Issues & Challenges

Issues & Challenges#

  • Indeterminacy: Outcomes depend on the timing of events.

  • Execution Risks: Incorrect outcomes, deadlocks, or process starvation.

  • The Efficiency Gap: Concurrency is only potential for efficiency.

Engineering Challenges:

  • Reliable coordination of execution.

  • Safe data exchange and memory allocation.

  • Mitigating communication overhead.

Implementing overlapped operations requires:

  • Resource contention: Shared network buffers or bandwidth limits.
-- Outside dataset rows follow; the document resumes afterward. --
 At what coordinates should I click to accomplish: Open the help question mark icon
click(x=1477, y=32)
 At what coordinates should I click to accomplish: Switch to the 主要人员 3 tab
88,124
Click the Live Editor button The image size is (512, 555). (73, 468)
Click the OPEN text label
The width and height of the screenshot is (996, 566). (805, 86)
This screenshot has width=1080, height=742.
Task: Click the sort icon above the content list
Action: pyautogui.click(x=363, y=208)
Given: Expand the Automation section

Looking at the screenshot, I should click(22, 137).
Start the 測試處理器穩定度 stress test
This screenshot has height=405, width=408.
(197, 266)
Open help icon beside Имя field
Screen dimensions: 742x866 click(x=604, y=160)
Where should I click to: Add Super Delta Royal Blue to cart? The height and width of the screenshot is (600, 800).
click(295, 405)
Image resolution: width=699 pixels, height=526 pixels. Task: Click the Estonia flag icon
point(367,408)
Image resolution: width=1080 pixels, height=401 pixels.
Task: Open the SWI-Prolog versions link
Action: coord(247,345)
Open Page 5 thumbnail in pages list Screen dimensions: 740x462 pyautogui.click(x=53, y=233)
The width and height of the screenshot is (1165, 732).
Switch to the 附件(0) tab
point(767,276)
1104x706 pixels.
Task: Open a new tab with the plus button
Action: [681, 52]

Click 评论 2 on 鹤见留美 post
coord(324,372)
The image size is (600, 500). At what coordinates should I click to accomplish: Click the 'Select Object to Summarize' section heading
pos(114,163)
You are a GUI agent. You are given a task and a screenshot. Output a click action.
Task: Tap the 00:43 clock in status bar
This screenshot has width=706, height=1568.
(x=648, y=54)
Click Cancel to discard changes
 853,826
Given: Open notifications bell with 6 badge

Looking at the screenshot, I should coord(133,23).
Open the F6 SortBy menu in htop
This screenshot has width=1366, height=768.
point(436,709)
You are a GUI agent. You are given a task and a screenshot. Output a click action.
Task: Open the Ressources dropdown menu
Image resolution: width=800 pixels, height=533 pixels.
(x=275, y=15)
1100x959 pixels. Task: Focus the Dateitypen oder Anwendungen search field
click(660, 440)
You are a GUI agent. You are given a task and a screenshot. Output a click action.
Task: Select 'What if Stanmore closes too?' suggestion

  • Memory management: Risk of overuse.

  • Indeterminate error handling: Timing of failure detection altering program flow.

  • Coordination overhead: Signaling mechanisms (locks, semaphores).

Example:

The Lost Update Problem

The non-atomic increment: counter = counter + 1 requires three steps: Read, Add, Write.

import threading

counter = 0

def increment():
    global counter
    for _ in range(100000):
        counter = counter + 1  # Read, add, write

t1 = threading.Thread(target=increment)
t2 = threading.Thread(target=increment)
t1.start(); t2.start()
t1.join(); t2.join()

print(counter)  # Expected: 200000, Actual: Indeterminate

Key Takeaway

The gap between conceptual simplicity and implementation complexity is characteristic of concurrent programming, requiring expertise in synchronization, resource management, and error handling.